TASK TO COMPLETE:
From the first line of the data through the line containing "Given: Click the DeepL logo in header", transcribe each line exactly. Pictures do not belong in the copy.

Stored records:
-- Opening Marker --

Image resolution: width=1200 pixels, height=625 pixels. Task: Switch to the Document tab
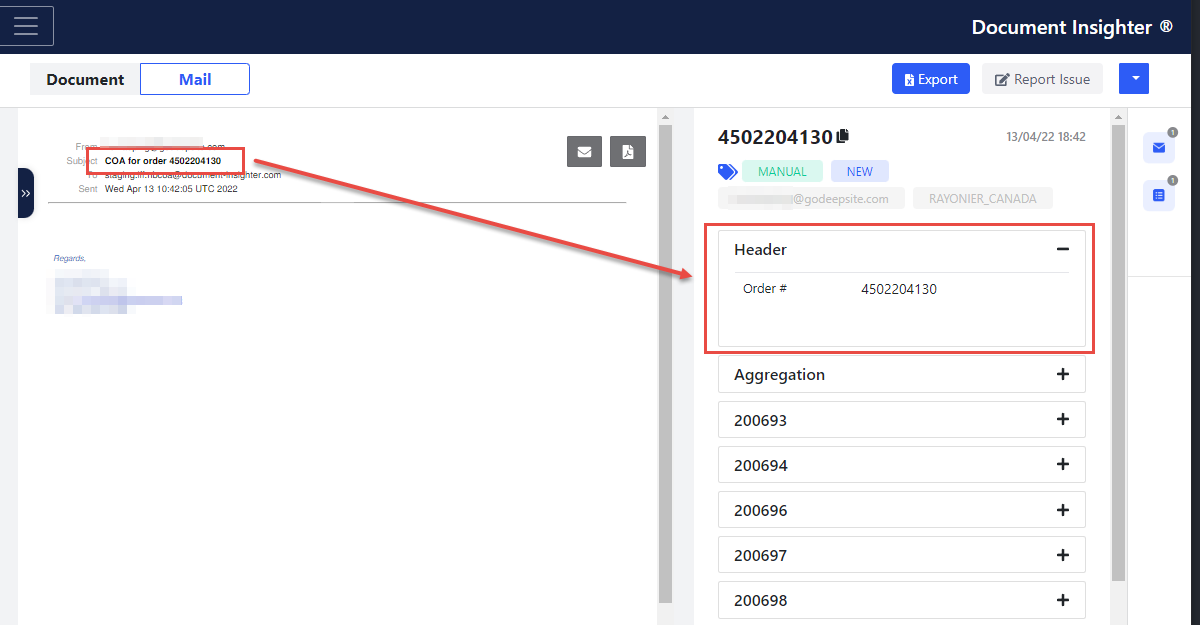[85, 79]
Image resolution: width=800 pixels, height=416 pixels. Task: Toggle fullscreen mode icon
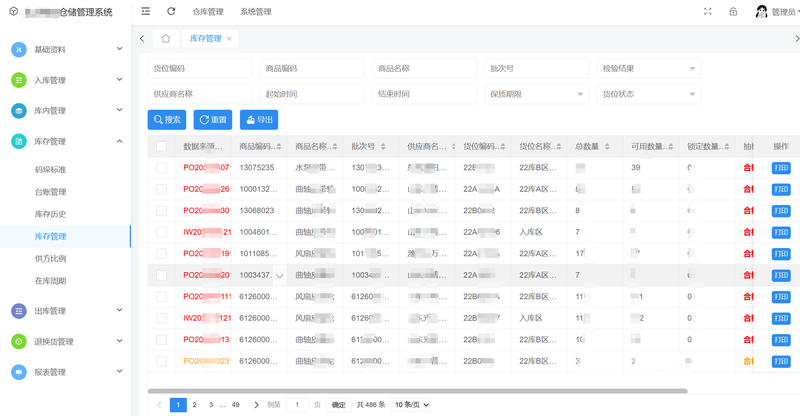(x=708, y=12)
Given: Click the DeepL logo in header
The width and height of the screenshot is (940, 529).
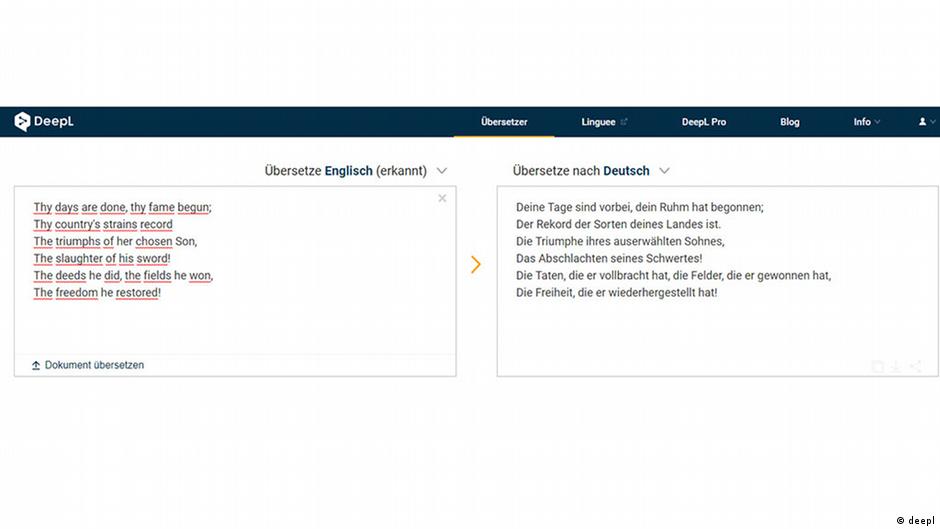Looking at the screenshot, I should click(x=44, y=122).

-- Closing Marker --

RESULT FOR THIS TASK:
Image resolution: width=1200 pixels, height=625 pixels. Task: Switch to the Document tab
[85, 79]
Image resolution: width=800 pixels, height=416 pixels. Task: Toggle fullscreen mode icon
(x=708, y=12)
Given: Click the DeepL logo in header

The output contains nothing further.